◆ **What you should do**: Format every line of the data below as a JSON list of strings, with one string per line and blank lines left out.

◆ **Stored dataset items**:
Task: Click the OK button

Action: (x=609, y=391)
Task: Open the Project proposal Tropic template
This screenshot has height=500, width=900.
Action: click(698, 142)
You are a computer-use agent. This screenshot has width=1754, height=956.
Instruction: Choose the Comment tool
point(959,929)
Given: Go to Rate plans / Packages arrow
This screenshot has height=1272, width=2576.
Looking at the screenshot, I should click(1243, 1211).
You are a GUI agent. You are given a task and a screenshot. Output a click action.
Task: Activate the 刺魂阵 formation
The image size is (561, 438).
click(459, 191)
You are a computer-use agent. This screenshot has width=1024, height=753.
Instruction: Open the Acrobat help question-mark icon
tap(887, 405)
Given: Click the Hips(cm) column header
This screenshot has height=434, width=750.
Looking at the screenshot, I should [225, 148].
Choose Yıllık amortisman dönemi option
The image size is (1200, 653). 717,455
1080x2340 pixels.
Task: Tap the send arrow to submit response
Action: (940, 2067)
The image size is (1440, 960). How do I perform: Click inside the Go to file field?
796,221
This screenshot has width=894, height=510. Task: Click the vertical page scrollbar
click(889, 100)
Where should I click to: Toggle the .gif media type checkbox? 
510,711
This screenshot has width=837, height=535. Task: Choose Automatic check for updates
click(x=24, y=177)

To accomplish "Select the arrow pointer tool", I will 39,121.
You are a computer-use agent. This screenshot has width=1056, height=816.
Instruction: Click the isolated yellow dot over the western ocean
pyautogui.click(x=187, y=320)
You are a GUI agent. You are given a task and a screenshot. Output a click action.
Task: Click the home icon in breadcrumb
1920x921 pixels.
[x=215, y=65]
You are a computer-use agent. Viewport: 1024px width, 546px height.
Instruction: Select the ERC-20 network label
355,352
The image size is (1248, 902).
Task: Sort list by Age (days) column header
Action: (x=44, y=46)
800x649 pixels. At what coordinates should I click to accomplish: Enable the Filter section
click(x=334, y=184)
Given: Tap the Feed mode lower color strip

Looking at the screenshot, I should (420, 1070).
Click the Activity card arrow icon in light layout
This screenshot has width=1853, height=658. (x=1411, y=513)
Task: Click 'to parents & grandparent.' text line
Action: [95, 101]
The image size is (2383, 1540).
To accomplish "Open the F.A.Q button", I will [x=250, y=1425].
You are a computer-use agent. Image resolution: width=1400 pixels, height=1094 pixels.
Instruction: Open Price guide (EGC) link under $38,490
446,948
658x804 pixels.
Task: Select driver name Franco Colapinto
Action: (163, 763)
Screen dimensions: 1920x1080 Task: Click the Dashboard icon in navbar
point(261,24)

◆ **Task result**:
[
  "Task: Click the OK button",
  "Action: (x=609, y=391)",
  "Task: Open the Project proposal Tropic template",
  "This screenshot has height=500, width=900.",
  "Action: click(698, 142)",
  "You are a computer-use agent. This screenshot has width=1754, height=956.",
  "Instruction: Choose the Comment tool",
  "point(959,929)",
  "Given: Go to Rate plans / Packages arrow",
  "This screenshot has height=1272, width=2576.",
  "Looking at the screenshot, I should click(1243, 1211).",
  "You are a GUI agent. You are given a task and a screenshot. Output a click action.",
  "Task: Activate the 刺魂阵 formation",
  "The image size is (561, 438).",
  "click(459, 191)",
  "You are a computer-use agent. This screenshot has width=1024, height=753.",
  "Instruction: Open the Acrobat help question-mark icon",
  "tap(887, 405)",
  "Given: Click the Hips(cm) column header",
  "This screenshot has height=434, width=750.",
  "Looking at the screenshot, I should [225, 148].",
  "Choose Yıllık amortisman dönemi option",
  "The image size is (1200, 653). 717,455",
  "1080x2340 pixels.",
  "Task: Tap the send arrow to submit response",
  "Action: (940, 2067)",
  "The image size is (1440, 960). How do I perform: Click inside the Go to file field?",
  "796,221",
  "This screenshot has width=894, height=510. Task: Click the vertical page scrollbar",
  "click(889, 100)",
  "Where should I click to: Toggle the .gif media type checkbox? ",
  "510,711",
  "This screenshot has width=837, height=535. Task: Choose Automatic check for updates",
  "click(x=24, y=177)",
  "To accomplish \"Select the arrow pointer tool\", I will 39,121.",
  "You are a computer-use agent. This screenshot has width=1056, height=816.",
  "Instruction: Click the isolated yellow dot over the western ocean",
  "pyautogui.click(x=187, y=320)",
  "You are a GUI agent. You are given a task and a screenshot. Output a click action.",
  "Task: Click the home icon in breadcrumb",
  "1920x921 pixels.",
  "[x=215, y=65]",
  "You are a computer-use agent. Viewport: 1024px width, 546px height.",
  "Instruction: Select the ERC-20 network label",
  "355,352",
  "The image size is (1248, 902).",
  "Task: Sort list by Age (days) column header",
  "Action: (x=44, y=46)",
  "800x649 pixels. At what coordinates should I click to accomplish: Enable the Filter section",
  "click(x=334, y=184)",
  "Given: Tap the Feed mode lower color strip",
  "Looking at the screenshot, I should (420, 1070).",
  "Click the Activity card arrow icon in light layout",
  "This screenshot has width=1853, height=658. (x=1411, y=513)",
  "Task: Click 'to parents & grandparent.' text line",
  "Action: [95, 101]",
  "The image size is (2383, 1540).",
  "To accomplish \"Open the F.A.Q button\", I will [x=250, y=1425].",
  "You are a computer-use agent. Image resolution: width=1400 pixels, height=1094 pixels.",
  "Instruction: Open Price guide (EGC) link under $38,490",
  "446,948",
  "658x804 pixels.",
  "Task: Select driver name Franco Colapinto",
  "Action: (163, 763)",
  "Screen dimensions: 1920x1080 Task: Click the Dashboard icon in navbar",
  "point(261,24)"
]